As Wagner comments, such splitting/doubling allows for "explicit interaction" between the separated aspects of self. I'm especially attracted to this, since one of the pleasures of Trek characters--and more than that, something that I believe lies at the center of all the Trek myths--is a fundamental principle: "to boldly go" cannot occur until one achieves Jungian "unification with the shadow self" (coincidentia oppositorum). The real "strange new world" is the divided self, that is, the Prime Directive-bound passive observer vs. the explorer/intruder. Kirk, Picard, Sisko, Janeway, Archer; they all lead us, not just out but in, not merely toward the Peter Pan-ish "second star to the right" (as Kirk commands in the sixth movie, The Undisocvered Country/1991) but to Pan himself, unwilling to grow up, aggressively "striving, seeking, finding and not yielding," to semi-quote Tennyson's "Ulysses." (And why not, as long as I'm writing about a series that loved to quote the old warhorses?) From Kirk's Cold Warrior to Picard's empathetic concensus-builder, from Janeway's Wanderer to Sisko's frontier sheriff-cum-Emissary, and--once more time-traveling--back to Archer's--well, exactly what I'm not yet sure; Jim Hawkins saving everyone from the pirates in Treasure Island?

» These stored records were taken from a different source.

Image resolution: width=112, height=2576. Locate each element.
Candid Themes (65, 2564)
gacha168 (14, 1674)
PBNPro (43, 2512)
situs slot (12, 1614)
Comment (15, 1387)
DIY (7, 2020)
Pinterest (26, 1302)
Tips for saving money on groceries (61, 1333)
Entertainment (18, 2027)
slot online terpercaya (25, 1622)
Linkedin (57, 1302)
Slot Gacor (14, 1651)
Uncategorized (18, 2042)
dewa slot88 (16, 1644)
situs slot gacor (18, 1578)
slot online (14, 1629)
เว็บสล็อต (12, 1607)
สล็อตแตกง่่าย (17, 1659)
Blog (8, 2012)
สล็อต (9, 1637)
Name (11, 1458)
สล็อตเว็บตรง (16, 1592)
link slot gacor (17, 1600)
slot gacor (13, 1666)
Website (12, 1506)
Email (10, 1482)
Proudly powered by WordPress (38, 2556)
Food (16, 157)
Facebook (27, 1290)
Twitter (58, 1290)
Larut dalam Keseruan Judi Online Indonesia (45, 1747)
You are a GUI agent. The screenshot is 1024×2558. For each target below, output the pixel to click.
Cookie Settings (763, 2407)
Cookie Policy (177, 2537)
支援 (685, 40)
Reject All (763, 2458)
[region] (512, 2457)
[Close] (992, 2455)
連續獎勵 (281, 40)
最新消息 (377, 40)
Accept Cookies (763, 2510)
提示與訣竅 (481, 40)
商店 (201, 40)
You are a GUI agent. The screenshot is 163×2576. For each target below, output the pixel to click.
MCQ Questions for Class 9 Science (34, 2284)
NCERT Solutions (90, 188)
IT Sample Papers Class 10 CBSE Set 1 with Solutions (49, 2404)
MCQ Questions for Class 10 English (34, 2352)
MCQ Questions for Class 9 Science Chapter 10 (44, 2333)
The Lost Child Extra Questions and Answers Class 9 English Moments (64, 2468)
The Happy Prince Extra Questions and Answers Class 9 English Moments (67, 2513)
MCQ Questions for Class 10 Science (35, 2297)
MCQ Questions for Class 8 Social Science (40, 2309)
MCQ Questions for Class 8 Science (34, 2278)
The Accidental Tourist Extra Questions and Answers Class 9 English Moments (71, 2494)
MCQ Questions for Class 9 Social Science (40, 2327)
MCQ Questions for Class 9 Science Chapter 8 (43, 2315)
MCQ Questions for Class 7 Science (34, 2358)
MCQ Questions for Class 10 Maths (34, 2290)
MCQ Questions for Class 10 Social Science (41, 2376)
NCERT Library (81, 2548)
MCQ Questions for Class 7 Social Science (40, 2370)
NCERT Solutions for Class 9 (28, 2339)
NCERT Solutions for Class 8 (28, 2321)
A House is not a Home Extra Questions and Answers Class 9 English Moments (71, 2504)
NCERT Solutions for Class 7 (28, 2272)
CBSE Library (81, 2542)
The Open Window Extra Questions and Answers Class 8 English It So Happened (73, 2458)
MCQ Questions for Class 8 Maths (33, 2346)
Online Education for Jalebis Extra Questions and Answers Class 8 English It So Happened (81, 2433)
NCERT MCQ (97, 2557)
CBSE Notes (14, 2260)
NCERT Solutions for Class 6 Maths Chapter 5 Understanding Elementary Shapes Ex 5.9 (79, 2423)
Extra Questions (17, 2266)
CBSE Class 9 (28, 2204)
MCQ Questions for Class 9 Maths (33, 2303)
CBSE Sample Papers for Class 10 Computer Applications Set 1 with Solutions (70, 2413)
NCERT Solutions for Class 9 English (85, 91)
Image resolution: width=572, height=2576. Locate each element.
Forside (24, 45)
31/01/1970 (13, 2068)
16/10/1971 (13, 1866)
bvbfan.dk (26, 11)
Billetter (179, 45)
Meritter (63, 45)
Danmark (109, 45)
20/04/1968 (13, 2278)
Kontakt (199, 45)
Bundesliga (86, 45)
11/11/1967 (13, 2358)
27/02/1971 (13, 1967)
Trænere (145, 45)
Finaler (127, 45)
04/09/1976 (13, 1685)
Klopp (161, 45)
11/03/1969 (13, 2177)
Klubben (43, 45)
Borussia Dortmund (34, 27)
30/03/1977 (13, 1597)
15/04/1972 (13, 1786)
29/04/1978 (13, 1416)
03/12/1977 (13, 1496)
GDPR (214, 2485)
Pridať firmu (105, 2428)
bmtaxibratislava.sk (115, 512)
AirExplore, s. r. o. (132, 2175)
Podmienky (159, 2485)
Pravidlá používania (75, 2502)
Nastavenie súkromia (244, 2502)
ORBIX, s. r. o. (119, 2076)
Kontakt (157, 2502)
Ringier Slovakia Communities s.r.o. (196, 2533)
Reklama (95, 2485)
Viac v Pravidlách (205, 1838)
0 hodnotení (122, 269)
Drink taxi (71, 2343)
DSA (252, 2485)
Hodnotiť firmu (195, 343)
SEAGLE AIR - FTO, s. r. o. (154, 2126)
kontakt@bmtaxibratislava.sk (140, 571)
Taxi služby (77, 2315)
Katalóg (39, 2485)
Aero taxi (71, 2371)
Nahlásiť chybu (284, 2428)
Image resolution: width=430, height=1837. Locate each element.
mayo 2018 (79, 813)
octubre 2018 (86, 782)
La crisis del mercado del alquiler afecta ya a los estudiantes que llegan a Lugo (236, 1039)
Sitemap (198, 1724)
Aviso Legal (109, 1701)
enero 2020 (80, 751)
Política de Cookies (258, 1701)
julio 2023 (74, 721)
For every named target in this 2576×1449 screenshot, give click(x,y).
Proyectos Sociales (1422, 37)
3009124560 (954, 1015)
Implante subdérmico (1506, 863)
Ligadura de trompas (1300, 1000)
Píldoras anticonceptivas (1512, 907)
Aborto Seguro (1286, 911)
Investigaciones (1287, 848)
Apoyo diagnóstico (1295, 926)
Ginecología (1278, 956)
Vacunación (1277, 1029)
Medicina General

I haven't seen enough episodes yet to decide. But taken together, these characters--and their split motivations--seem to vacillate between Self and Double--until they recognize and reconcile, as Wagner and Jung remind us, with the truth that the grotesque figure in the dimness is ourselves. It is a sly myth because it is an open-ended one: the ultimate sequel. Gene Roddenberry toyed with the basic stuff, sometimes softly yielding, sometimes rock-jagged, that we feel beneath our feet as we make our way through this mythic terrain, accompanied as well as accompanying.